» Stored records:
::::::

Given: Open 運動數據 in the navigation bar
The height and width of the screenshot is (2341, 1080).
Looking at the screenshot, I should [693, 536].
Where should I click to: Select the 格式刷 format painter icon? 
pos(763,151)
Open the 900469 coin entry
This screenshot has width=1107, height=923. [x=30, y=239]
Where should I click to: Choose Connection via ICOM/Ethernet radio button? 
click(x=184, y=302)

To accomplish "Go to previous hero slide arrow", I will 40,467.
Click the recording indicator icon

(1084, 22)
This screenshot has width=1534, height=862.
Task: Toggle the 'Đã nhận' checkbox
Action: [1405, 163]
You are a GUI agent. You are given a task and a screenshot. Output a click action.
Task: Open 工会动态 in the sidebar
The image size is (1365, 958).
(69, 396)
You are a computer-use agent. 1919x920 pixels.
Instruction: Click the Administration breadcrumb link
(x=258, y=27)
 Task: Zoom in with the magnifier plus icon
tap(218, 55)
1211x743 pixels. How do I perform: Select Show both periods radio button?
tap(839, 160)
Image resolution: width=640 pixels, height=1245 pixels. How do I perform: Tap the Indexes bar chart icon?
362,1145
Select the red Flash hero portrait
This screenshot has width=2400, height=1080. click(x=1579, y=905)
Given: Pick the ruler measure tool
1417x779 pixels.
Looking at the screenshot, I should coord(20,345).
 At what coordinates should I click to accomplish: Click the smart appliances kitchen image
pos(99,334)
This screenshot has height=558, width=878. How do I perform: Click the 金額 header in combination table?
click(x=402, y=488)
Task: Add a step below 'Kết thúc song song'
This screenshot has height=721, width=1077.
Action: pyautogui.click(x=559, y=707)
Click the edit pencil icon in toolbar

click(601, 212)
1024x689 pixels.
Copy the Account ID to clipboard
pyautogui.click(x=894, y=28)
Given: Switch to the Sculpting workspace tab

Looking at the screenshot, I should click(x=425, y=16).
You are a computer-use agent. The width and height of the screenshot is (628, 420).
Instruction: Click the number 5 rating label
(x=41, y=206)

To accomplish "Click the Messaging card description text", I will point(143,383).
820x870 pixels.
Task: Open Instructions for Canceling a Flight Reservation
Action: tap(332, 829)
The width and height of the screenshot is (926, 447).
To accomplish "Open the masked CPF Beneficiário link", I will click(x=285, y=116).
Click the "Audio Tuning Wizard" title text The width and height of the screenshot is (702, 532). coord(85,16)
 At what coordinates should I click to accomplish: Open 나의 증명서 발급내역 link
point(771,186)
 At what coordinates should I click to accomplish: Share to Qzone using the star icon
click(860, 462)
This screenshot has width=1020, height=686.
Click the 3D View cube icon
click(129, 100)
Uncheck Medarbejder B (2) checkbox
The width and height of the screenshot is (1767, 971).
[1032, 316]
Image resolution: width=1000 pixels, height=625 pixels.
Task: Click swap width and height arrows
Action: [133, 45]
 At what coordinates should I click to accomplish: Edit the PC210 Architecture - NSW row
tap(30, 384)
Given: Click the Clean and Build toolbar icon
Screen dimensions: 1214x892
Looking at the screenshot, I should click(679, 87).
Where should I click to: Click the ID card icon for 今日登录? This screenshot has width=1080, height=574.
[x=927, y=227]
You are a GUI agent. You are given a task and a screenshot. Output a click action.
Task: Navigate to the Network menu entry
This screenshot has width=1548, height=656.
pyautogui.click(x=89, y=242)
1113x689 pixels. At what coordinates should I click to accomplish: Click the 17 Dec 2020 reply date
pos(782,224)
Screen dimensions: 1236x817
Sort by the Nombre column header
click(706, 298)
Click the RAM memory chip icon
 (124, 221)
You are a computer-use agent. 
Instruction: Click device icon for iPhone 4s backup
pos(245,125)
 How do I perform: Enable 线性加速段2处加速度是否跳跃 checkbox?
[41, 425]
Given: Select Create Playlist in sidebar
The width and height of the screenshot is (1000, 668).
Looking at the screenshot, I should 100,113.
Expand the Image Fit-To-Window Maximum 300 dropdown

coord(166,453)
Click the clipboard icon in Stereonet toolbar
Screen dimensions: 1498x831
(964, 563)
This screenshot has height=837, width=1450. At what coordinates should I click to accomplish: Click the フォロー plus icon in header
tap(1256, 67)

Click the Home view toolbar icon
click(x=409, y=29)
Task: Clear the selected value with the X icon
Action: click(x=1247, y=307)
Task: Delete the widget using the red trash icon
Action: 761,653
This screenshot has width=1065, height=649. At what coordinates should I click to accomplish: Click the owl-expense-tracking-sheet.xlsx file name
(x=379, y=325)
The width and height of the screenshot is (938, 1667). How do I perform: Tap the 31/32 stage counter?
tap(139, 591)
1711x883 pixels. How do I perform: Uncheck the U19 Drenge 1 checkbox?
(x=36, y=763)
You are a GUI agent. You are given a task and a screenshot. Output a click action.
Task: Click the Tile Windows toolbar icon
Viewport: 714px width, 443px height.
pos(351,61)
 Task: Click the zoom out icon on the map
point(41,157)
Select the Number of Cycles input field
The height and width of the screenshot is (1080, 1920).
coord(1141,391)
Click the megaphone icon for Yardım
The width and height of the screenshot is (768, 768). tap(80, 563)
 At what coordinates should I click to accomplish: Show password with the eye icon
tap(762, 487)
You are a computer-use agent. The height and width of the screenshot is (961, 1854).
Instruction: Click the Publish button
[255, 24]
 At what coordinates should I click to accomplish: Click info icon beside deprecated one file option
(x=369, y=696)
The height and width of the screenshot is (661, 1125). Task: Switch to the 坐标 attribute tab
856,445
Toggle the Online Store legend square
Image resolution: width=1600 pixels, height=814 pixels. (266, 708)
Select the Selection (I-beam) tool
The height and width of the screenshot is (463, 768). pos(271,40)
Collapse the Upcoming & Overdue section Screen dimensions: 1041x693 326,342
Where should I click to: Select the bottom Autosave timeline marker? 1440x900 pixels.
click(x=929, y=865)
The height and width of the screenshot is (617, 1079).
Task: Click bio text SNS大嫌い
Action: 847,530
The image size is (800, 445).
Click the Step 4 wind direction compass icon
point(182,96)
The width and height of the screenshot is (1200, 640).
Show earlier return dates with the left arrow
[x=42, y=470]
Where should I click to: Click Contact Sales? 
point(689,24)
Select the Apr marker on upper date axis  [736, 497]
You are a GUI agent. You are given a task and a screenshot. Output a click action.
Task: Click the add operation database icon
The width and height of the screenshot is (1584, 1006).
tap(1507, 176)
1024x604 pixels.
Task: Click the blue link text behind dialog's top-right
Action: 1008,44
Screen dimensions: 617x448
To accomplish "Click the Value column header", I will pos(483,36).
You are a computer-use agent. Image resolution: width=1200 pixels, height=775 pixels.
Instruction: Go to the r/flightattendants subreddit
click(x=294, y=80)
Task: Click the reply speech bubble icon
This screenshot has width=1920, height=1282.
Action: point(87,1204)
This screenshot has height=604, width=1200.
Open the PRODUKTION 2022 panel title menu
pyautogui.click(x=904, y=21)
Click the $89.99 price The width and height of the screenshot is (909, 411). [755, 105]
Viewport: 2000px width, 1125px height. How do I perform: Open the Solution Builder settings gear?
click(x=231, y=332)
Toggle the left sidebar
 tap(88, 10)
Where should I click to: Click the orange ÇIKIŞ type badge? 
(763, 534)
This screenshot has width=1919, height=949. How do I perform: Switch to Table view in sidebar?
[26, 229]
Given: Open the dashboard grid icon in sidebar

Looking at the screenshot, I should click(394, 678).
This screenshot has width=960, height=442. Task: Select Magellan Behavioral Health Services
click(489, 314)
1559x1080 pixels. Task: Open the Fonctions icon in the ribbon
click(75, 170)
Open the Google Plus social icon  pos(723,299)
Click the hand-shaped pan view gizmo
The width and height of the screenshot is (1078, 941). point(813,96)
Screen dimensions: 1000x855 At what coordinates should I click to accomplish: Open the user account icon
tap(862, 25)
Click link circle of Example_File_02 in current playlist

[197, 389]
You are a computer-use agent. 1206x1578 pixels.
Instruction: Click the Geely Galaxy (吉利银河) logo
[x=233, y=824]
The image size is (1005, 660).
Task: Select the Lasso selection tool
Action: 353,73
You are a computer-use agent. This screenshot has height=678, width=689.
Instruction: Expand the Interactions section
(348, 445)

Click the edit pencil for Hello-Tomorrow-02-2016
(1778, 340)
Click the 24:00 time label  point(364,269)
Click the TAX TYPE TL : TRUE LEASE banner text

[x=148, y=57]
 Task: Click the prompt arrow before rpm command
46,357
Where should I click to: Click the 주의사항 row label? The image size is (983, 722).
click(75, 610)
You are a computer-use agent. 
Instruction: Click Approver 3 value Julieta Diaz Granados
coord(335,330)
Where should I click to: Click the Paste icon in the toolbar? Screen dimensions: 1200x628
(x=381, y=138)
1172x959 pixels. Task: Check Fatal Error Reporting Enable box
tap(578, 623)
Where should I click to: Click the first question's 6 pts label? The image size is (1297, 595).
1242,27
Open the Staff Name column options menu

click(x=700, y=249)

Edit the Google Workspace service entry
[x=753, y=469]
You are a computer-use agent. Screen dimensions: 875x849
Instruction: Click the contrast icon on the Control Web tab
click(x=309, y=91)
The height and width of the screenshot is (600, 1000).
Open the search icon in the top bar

::::::

» Problem description: Every line containing the string "computer" is required; copy each such line from the data.

» Response area:
You are a computer-use agent. 1919x920 pixels.
You are a computer-use agent. The width and height of the screenshot is (628, 420).
You are a computer-use agent. 
You are a computer-use agent. The height and width of the screenshot is (961, 1854).
You are a computer-use agent. Image resolution: width=1200 pixels, height=775 pixels.
You are a computer-use agent. 1206x1578 pixels.
You are a computer-use agent. This screenshot has height=678, width=689.
You are a computer-use agent. 
You are a computer-use agent. Screen dimensions: 875x849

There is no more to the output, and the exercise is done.